THE INPUT
———
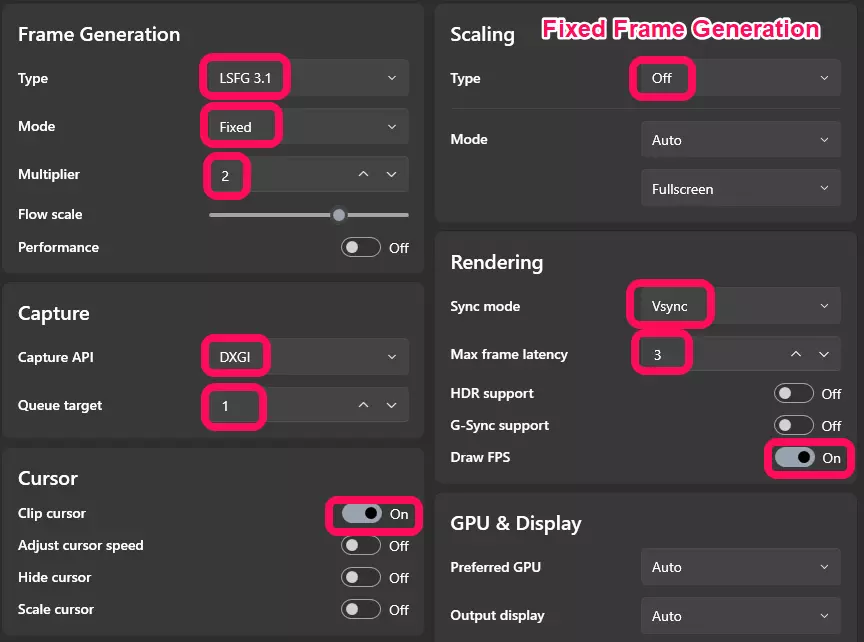The width and height of the screenshot is (864, 642).
Task: Turn off the Draw FPS toggle
Action: (x=794, y=458)
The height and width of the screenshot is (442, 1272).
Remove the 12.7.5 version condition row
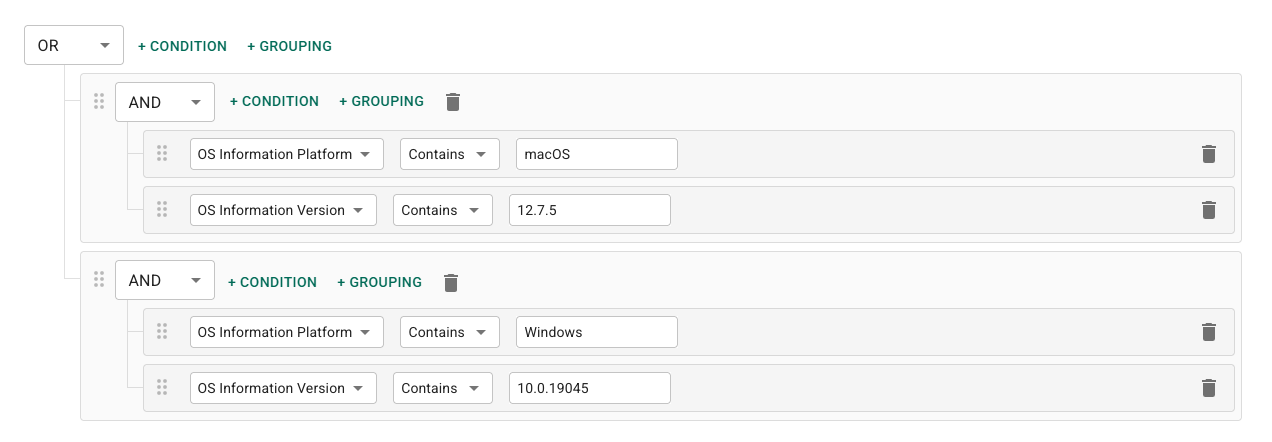pyautogui.click(x=1208, y=210)
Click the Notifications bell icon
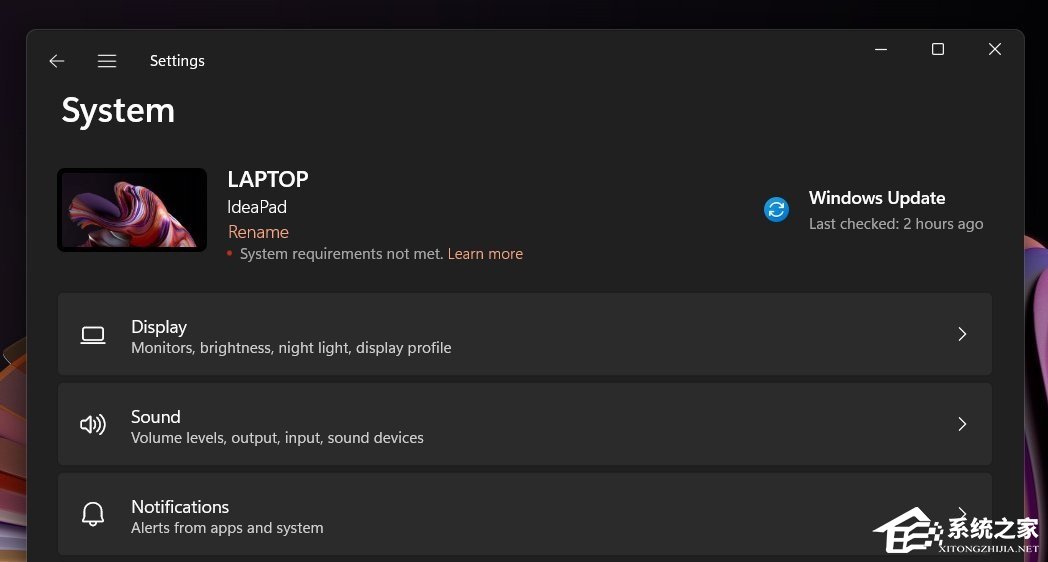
———
SHORT EXERCISE
Write out the text of all the records above word for word, leaving out the pictures.

WRITTEN ANSWER
The width and height of the screenshot is (864, 642).
Task: Turn off the Draw FPS toggle
Action: (x=794, y=458)
The height and width of the screenshot is (442, 1272).
Remove the 12.7.5 version condition row
pyautogui.click(x=1208, y=210)
Click the Notifications bell icon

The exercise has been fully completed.